Traduit de l'anglais par Info Palestine

Pain in Gaza
© Anne Paq/Al-Jazeera
Scènes de douleur à l’entrée de l’hôpital al-Shifa à Gaza
Israël a encore attaqué Gaza. Dans ses attaques aériennes et terrestres qui ont commencé samedi 10 novembre, au moins 7 Palestiniens ont été tués. Cinq d'entre eux étaient des civils, trois étaient des enfants. Jusqu'à cinquante-deux autres, dont six femmes et douze enfants, ont été blessés.

Comme à chaque fois qu'Israël lance une offensive militaire sur Gaza, le récit dominant est que c'est une réponse à l'attaque du sud d'Israël par des missiles venant de Gaza. C'est ainsi que cela est rapporté aux États-Unis, et c'est comment pratiquement chaque Américain le comprend.

Et c'est un mensonge !

Il est vrai que samedi, avant que le bombardement israélien n'augmente, l'aile militaire du Front Populaire Pour la Libération de la Palestine (FPLP) a tiré un missile antichar sur un véhicule des forces israéliennes d'occupation près de la frontière de Gaza, blessant quatre soldats israéliens. Mais qu'est-ce qui a incité à tirer ce missile antichar ?

Les forces d'occupation assassinent un malade mental et un tout jeune garçon

D'abord, lundi 5 novembre, les forces israéliennes abattent à bout portant Ahmad Nabhani, âgé de 23 ans, « quand il s'est approché de la barrière fixant la frontière avec Israël. » Selon ses proches, Nabhani était mentalement retardé.

Puis, jeudi 8 novembre, les forces israéliennes d'occupation (FIO) - huit tanks et quatre bulldozers, pour être précis - envahissent le sud de Gaza, et assassinent un tout jeune adolescent, âgé de 13 ans.

Le Centre Palestinien pour des Droits De L'homme (PCHR) rapporte : selon des investigations conduites par PCHR, approximativement au vers 16h30 ce jeudi, les véhicules militaires des FIO qui étaient entrés dans le village d'Abassan, ont tiré aveuglément dans le village, blessant gravement Ahmed Younis Khader Abu Daqqa, âgé de 13 ans, touché d'une balle à l'abdomen. Lorsqu'il a été abattu, Ahmed jouait au football avec ses amis devant la maison de sa famille, située à presque 1 200 mètres du secteur envahi par les FIO.

Ainsi, même si les observateurs honnêtes des événements laissent de côté la question du blocus cruel et inhumain imposé par Israël à la population de Gaza, et ne font pas entrer ce blocus dans l'équation de savoir qui a débuté le cycle de violences, il est clair qu'Israël a délibérément provoqué cette situation.

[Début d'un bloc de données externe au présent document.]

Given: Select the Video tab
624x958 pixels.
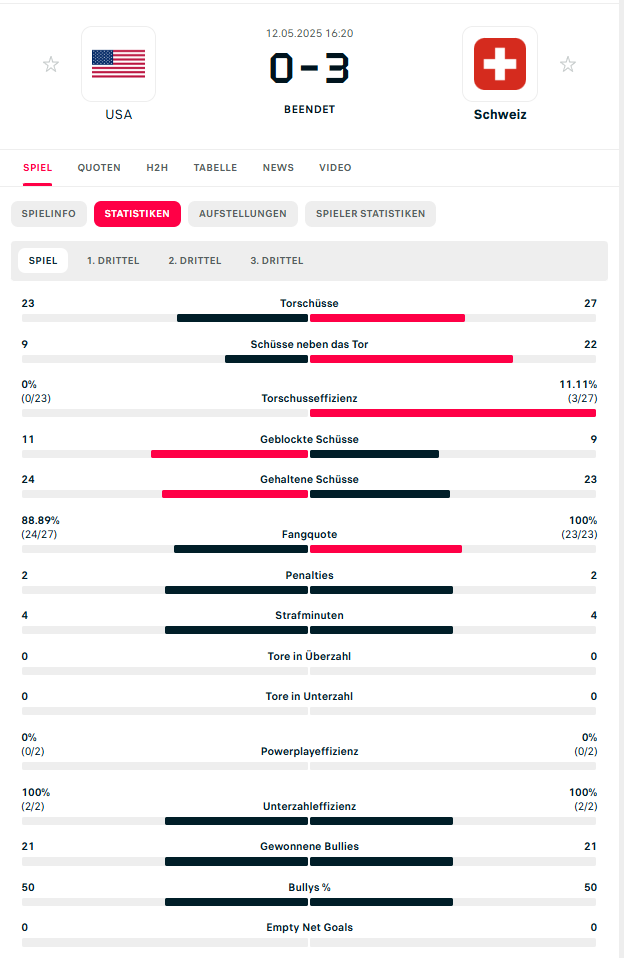Looking at the screenshot, I should click(x=335, y=168).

Et en réponse à la réplique palestinienne inévitable, Israël lance un assaut militaire sans limite dans la violence.

Ce serait une chose simple à comprendre si, par exemple, les médias occidentaux prenaient la peine de demander au côté palestinien ce qui s'est produit. Les médias palestiniens ont immédiatement signalé que le missile antichar tiré sur la jeep israélienne était revendiqué par le FPLP, qui l'a présenté comme une « vengeance » face à la récente violence israélienne sur Gaza. Mais faire honnêtement son travail de journaliste est apparemment inadmissible.

Chaque incursion ou attaque israélienne sur Gaza est accompagnée du même récit : Israël exerce des représailles face aux attaques délibérées par des missiles palestiniens. La dernière grande offensive sur Gaza, durant l'hiver 2008-2009, a également véhiculé ce mensonge. Israël a commis des crimes de guerre du fait d'avoir unilatéralement déclenché ce conflit, visant et tuant des centaines de civils, utilisant des armes prohibées, et détruisant intentionnellement les infrastructures civiles.

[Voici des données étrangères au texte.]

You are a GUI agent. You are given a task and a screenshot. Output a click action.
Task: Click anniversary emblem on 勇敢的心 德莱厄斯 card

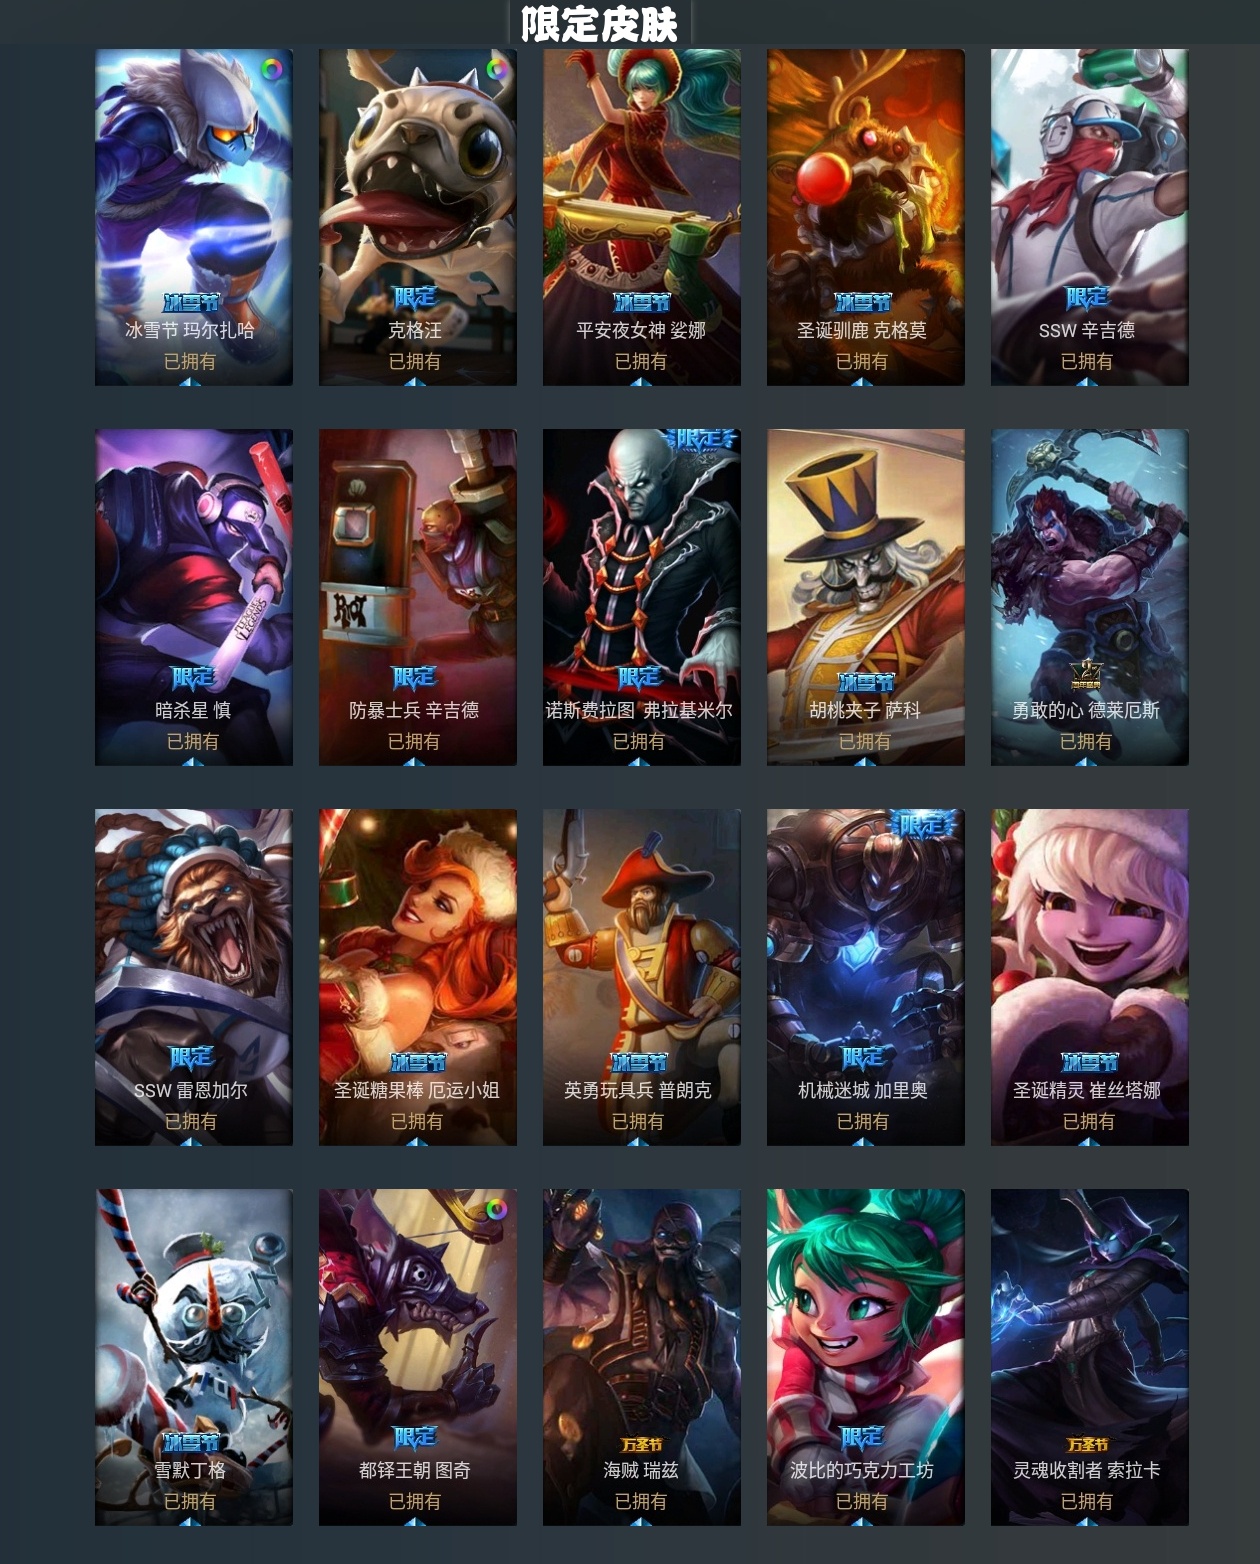[1086, 675]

C'est devenu un fait admis - même parmi des gens critiques d'Israël - que l'offensive était une réponse à l'attaque par missiles à l'initiative du Hamas. L'attaque par missiles s'est en effet produite juste avant l'assaut, mais elle était elle-même une riposte à la rupture par Israël d'un cessez-le-feu de six mois, et respecté par le Hamas. Même les officiels israéliens l'avaient admis.